Vorliegender Text:
+-------+

Renkenberges Bürgermeister Bojers Rede war dann – nach der Beschreibung der vielen Wolfssichtungen direkt angrenzend an Renkenberges Wohnbebauung - eine einzige Aufforderung zur Ausrottung des Wolfes, und er rezensierte einen zweifelhaften Bericht aus dem 19. Jahrhundert über die Tötung von 11 Kindern durch Wölfe in den Jahren 1810 bis 1811 im holländischen Grenzgebiet.
Georg Meiners, Präsident der Vereinigung des Emsländischen Landvolkes e.V., bemühte auch die bösen Städter, deren Ideen die Bauern ausbaden müssten. Sein Vorschlag für ein aktives Wolfsmanagement hieß „Vergrämen und Erschießen“, was allerdings nichts Neues ist, weil die derzeit geltenden unbestrittenen Maßnahmemöglichkeiten diese ganze Palette abdecken.
Als SPD-Kreistagsmitglied Andrea Kötter in ihrer Rede eine Grußbotschaft von Umweltminister Lies referierte, kam, z. B. als Lies auf seine Unterstützung des emsländischen Landrats bei den jetzigen Maßnahmen hinwies, von den neben der Bühne stehenden CDU-Granden mehrfach hämisches Lachen. Ganz so, als ob es sich hier um Vertreter einer kleinen geknechteten Gruppe gehandelt hätte, dabei stellt die CDU im Bund und im Land die Landwirtschaftsminister und ist Mitglied derselben Regierung, wie der von ihnen hämisch belachte Minister.
Ferhat Asi, Stellvertretender Kreisvorsitzender der FDP Emsland, gab sich in seiner Rede ganz forsch und begann mit dem Satz: „Bisher habe ich noch keinen Lösungsvorschlag von der SPD gehört.“ Dann forderte er: „Der Wolf gehört ins Jagdrecht.“ Politiker müssten Probleme lösen. Als er dann die Vorteile von FDP-Politikern gegenüber SPD-Politikern vertiefen wollte, fuhr ihm Versammlungsleiter Rudi Schlangen vom LSV in die Parade. Wahlkampfreden seien heute nicht erwünscht. Asi forderte dann Lösungsmöglichkeiten ein, weil der Wolf sich immer mehr vermehre – die Zahl der Bestandsverdoppelung innerhalb von drei Jahren war ein durchgängiges Motiv in allen Reden – und der Tag absehbar sei, wann man der Sache nicht mehr Herr werde.

+-------+

Gestellte Aufgabe A:
Welchen Vorschlag für ein aktives Wolfsmanagement machte Georg Meiners laut dem Bericht über die Versammlung zum Wolf im Emsland?
Gestellte Aufgabe B:
Führen Sie den Bericht über die Versammlung zum Wolf im Emsland im gleichen Stil weiter.

Quellenauszug:
+-------+

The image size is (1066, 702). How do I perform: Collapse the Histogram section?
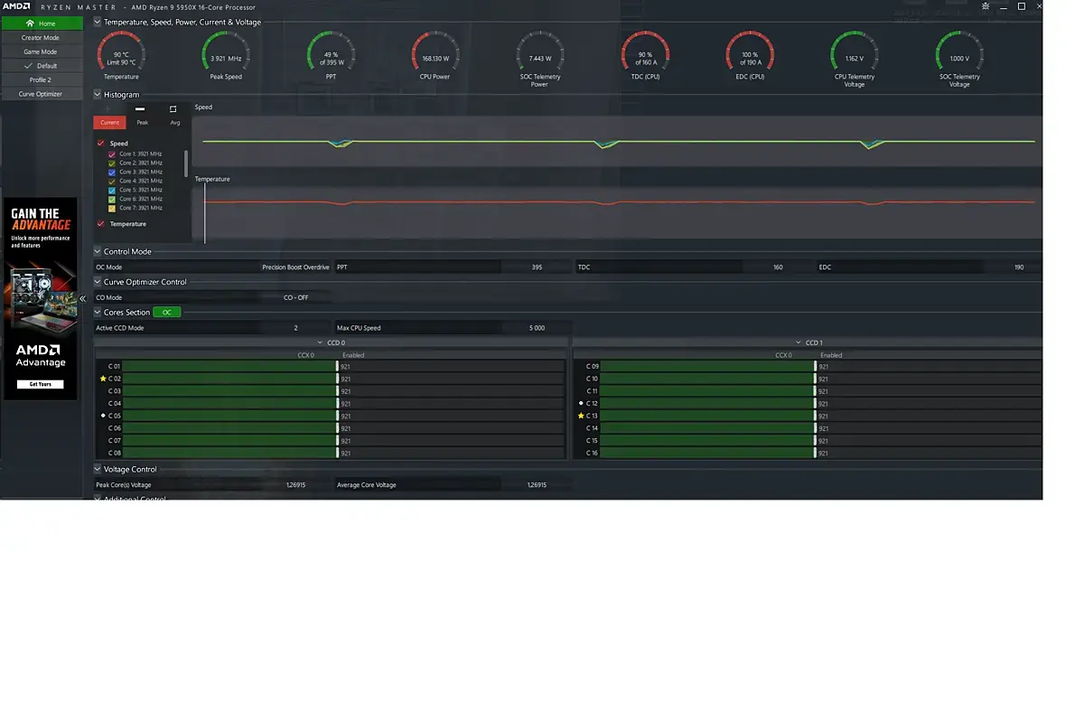98,95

+-------+

Endgültige Antwort A:
Er schlug „Vergrämen und Erschießen“ vor.

Endgültige Antwort B:
Die Wippingerin Silvia Klaas beschränkte sich in ihrer Rede darauf, ihre persönliche Angst als Mutter zu äußern. Sie fragte, was ist Angst? Angst bedeute Einschränkung im täglichen Leben. Sie wohne auf einem Hof außerhalb in der Natur, die ihre Familie jetzt nicht mehr genießen könne. Sie hätten Angst, mit dem Kinder zum Weiher im Wald zu gehen, sie traue sich nicht mehr, ihre Fahrradtouren durch die Landschaft mit dem Hund zu machen. Die Wölfe hätten den natürlichen Respekt vor den Menschen verloren. Sie wolle wieder ohne Angst leben und es genießen.
Gitta Connemann, CDU-MdB, ließ kein Feindbild in ihrer Rede aus. Sie begann mit der Beschreibung des NABU-Büros neben ihrer Berliner Wohnung, wo der NABU „Geschäfte“ mit der Werbung für Wolfspatenschaften mache und den Wolf als Kuscheltier darstelle. Dann erzählte sie, dass sie Umweltministerin Svenja Schulze bei einer Veranstaltung als Wolf mit einer auf den Körper gezeichneten Zielscheibe verkleidet gesehen habe. Das sei eine Verharmlosung des Wolfes. Die Städter mit ihrer Gefühlsduselei hätten eben keine Ahnung vom wirklichen Tierleben. Die Unterschutzstellung des Wolfes sei jetzt überflüssig, weil es zu viele Wölfe gebe. Auch sie bemühte die Verdoppelung des Wolfsbestandes in drei Jahren.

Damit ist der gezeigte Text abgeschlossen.